## What you should do
The full set of lines below has to be duplicated exactly, with no picture kept.

## Dataset items
__________
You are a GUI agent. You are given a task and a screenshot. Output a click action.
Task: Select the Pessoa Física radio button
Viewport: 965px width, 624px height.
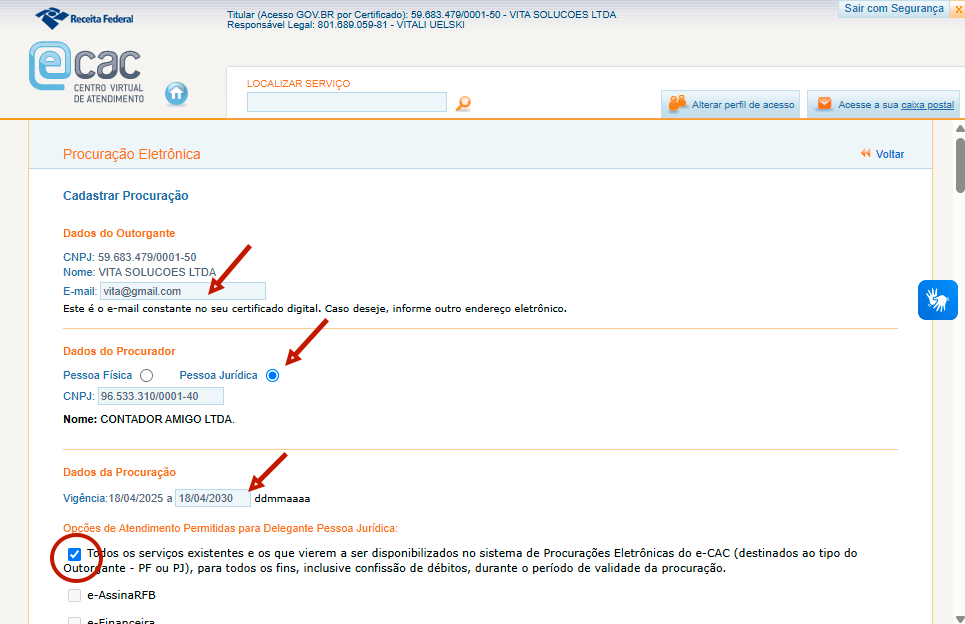coord(147,375)
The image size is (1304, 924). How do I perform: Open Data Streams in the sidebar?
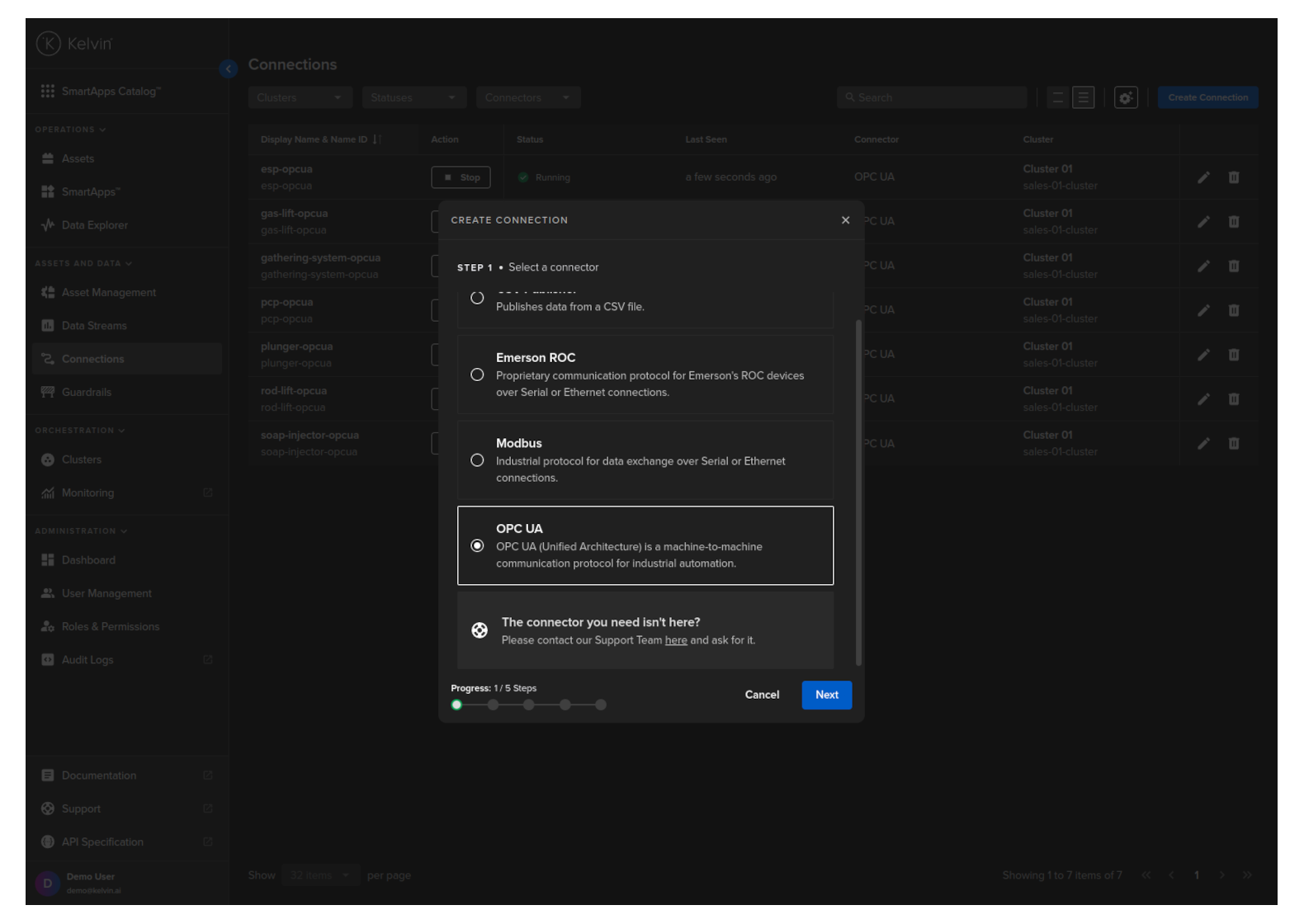pyautogui.click(x=94, y=326)
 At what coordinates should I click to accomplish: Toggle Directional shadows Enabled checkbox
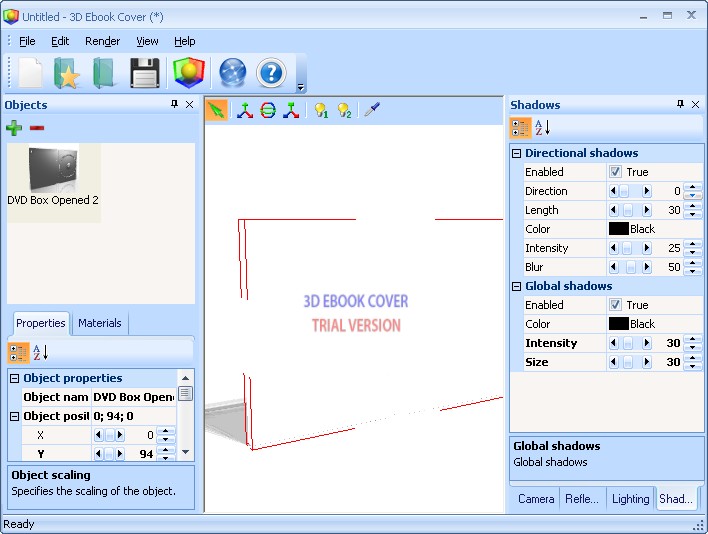(616, 172)
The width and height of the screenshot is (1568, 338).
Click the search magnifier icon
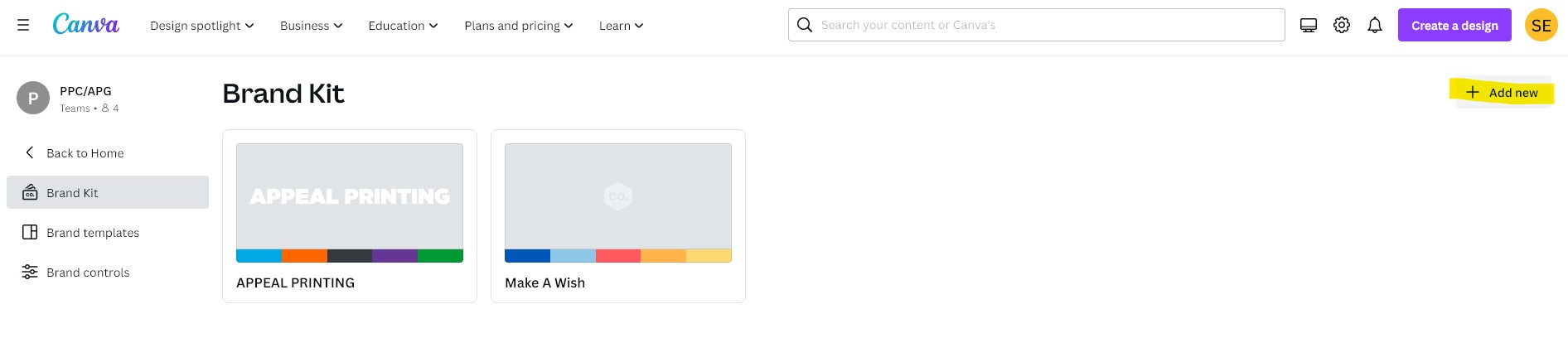804,25
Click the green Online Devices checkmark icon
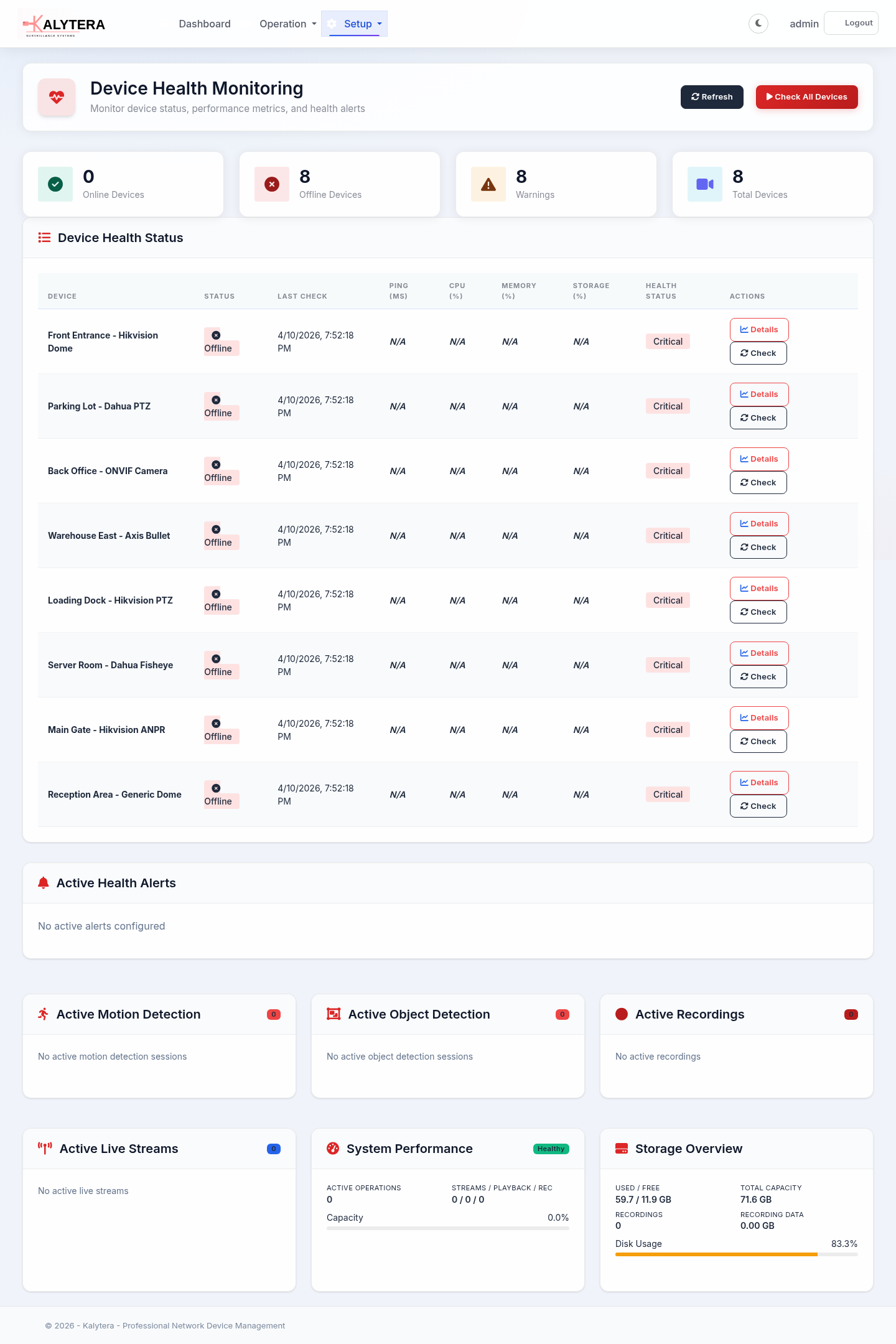The height and width of the screenshot is (1344, 896). 55,184
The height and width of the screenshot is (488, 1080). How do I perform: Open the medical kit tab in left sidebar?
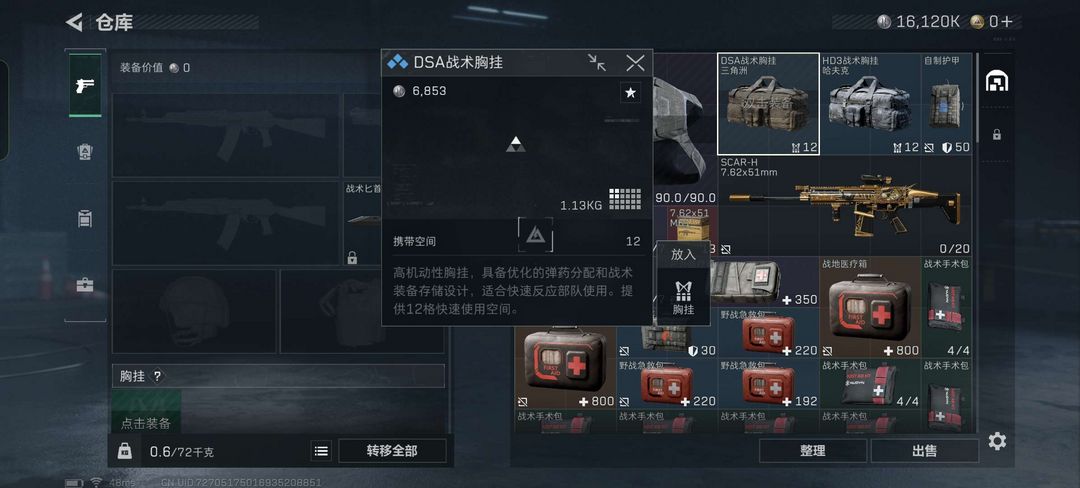pos(85,285)
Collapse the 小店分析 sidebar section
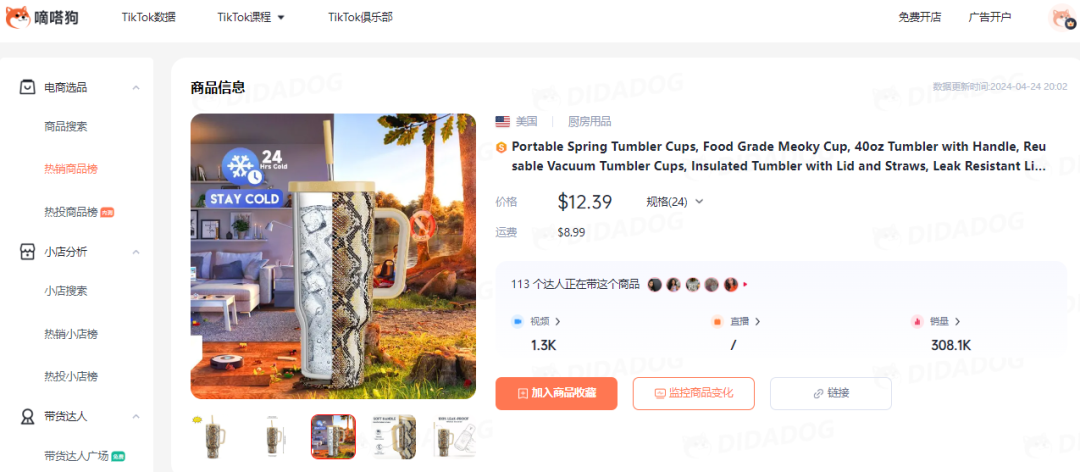 (x=136, y=252)
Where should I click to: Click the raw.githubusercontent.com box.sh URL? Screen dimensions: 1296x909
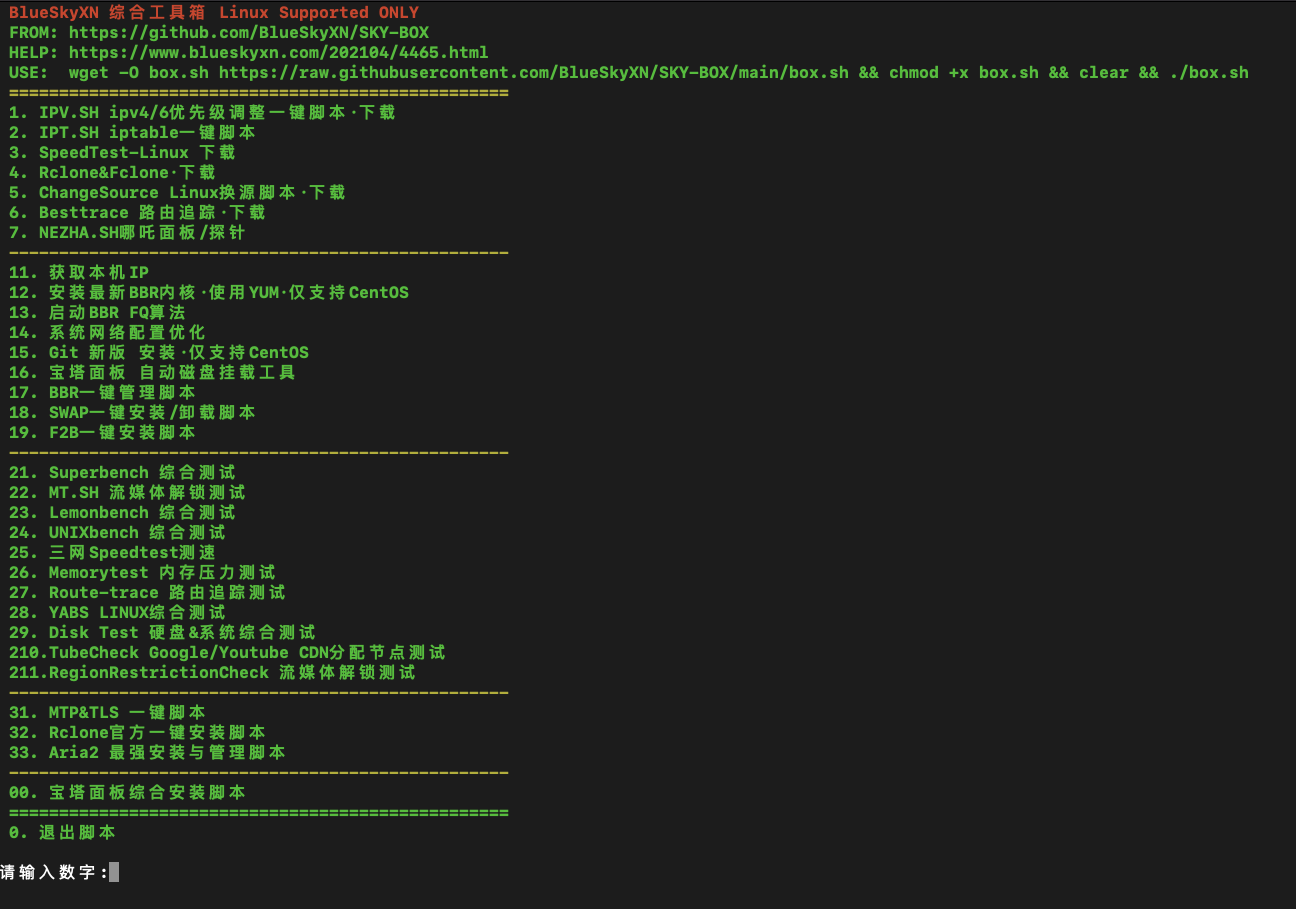[x=533, y=73]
__________
## Response area
You are a GUI agent. You are given a task and a screenshot. Output a click action.
Task: Select the Pessoa Física radio button
Viewport: 965px width, 624px height.
coord(147,375)
The image size is (1304, 924). How do I perform: Open Data Streams in the sidebar?
pyautogui.click(x=94, y=326)
 At what coordinates should I click to accomplish: Toggle Directional shadows Enabled checkbox
(616, 172)
The width and height of the screenshot is (1568, 338).
Click the search magnifier icon
804,25
Click the green Online Devices checkmark icon
The height and width of the screenshot is (1344, 896). 55,184
The height and width of the screenshot is (488, 1080). How do I perform: Open the medical kit tab in left sidebar?
pos(85,285)
Collapse the 小店分析 sidebar section
 (x=136, y=252)
Where should I click to: Click the raw.githubusercontent.com box.sh URL? Screen dimensions: 1296x909
[x=533, y=73]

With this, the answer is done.